• What the task requires: Gather all lines in the data that hold the string "language".

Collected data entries
=== Begin Enclosure ===
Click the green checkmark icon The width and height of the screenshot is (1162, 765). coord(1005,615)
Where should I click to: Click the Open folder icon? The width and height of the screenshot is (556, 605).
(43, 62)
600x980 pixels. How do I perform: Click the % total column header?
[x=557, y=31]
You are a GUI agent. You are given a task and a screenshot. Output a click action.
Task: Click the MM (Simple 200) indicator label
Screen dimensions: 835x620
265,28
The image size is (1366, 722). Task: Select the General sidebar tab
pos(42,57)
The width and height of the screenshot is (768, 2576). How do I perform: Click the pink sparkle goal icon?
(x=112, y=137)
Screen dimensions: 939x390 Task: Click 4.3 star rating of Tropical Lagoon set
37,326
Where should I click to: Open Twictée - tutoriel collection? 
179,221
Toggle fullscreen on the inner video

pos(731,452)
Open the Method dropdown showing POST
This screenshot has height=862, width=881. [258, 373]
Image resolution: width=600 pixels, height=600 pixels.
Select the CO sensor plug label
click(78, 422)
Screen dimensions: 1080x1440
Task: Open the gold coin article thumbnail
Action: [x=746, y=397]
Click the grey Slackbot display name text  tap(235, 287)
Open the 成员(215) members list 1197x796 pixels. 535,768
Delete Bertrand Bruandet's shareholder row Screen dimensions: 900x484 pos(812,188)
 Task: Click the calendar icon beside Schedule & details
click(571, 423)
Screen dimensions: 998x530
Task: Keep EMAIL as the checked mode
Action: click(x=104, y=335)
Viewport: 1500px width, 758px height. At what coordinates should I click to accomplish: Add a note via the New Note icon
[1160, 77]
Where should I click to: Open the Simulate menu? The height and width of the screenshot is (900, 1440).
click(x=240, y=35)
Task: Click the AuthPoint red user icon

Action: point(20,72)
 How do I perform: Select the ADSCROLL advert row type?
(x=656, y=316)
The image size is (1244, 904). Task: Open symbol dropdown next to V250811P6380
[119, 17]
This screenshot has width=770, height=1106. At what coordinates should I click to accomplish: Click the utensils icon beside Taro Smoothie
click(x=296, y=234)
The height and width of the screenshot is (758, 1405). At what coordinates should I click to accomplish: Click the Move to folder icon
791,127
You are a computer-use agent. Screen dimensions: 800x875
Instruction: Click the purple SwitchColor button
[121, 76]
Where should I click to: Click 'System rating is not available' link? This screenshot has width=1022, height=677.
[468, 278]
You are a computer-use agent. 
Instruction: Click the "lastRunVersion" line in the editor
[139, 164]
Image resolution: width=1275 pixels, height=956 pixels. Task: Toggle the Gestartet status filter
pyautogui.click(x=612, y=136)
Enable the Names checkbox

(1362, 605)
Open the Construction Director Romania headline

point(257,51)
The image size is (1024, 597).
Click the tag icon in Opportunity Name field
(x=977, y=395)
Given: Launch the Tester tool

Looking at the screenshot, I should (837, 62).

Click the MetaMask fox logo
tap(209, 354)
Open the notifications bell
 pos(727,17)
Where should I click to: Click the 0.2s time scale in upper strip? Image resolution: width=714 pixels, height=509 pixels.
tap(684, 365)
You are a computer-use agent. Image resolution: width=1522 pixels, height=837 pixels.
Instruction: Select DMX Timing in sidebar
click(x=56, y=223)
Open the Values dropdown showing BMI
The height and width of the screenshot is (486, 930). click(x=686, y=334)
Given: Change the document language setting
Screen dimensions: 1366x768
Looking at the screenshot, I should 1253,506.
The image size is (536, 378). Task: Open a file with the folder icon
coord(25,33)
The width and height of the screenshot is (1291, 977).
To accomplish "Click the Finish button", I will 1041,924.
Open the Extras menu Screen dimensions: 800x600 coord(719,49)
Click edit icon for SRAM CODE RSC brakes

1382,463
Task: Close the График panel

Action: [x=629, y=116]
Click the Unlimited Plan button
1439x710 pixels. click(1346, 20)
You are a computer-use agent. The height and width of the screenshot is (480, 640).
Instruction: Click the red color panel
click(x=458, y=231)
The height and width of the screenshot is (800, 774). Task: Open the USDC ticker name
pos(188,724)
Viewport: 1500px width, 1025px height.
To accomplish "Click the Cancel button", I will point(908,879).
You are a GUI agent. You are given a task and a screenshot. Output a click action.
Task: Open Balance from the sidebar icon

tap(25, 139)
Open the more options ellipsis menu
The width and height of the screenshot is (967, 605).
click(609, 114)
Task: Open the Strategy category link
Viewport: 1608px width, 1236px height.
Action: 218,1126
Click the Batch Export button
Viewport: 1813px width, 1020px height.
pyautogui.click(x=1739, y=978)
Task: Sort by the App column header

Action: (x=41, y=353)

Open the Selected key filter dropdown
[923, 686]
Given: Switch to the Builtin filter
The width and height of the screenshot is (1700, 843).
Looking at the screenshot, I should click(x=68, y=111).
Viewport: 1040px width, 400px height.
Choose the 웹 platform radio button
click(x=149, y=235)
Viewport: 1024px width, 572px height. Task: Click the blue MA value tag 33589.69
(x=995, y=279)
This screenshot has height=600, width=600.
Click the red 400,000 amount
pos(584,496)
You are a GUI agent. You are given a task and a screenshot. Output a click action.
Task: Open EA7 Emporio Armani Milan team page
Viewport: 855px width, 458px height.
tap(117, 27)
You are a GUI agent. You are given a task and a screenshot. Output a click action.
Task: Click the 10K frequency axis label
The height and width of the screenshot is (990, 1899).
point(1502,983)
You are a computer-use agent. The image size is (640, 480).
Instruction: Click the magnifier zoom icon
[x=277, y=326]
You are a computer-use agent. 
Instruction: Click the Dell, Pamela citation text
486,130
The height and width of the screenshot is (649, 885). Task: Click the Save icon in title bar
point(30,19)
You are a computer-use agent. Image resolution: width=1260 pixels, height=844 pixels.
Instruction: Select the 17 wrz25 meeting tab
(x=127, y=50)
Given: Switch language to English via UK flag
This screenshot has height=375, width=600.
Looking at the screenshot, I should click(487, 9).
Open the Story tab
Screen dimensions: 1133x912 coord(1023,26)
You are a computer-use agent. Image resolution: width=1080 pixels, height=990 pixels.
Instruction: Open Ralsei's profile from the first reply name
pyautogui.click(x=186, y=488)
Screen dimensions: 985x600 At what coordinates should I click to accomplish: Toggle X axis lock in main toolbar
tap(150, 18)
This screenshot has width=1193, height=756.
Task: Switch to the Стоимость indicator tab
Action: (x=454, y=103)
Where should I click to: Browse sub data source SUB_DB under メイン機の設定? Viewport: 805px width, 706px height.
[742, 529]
=== End Enclosure ===
• Response area:
Given: Change the document language setting
Given: Switch language to English via UK flag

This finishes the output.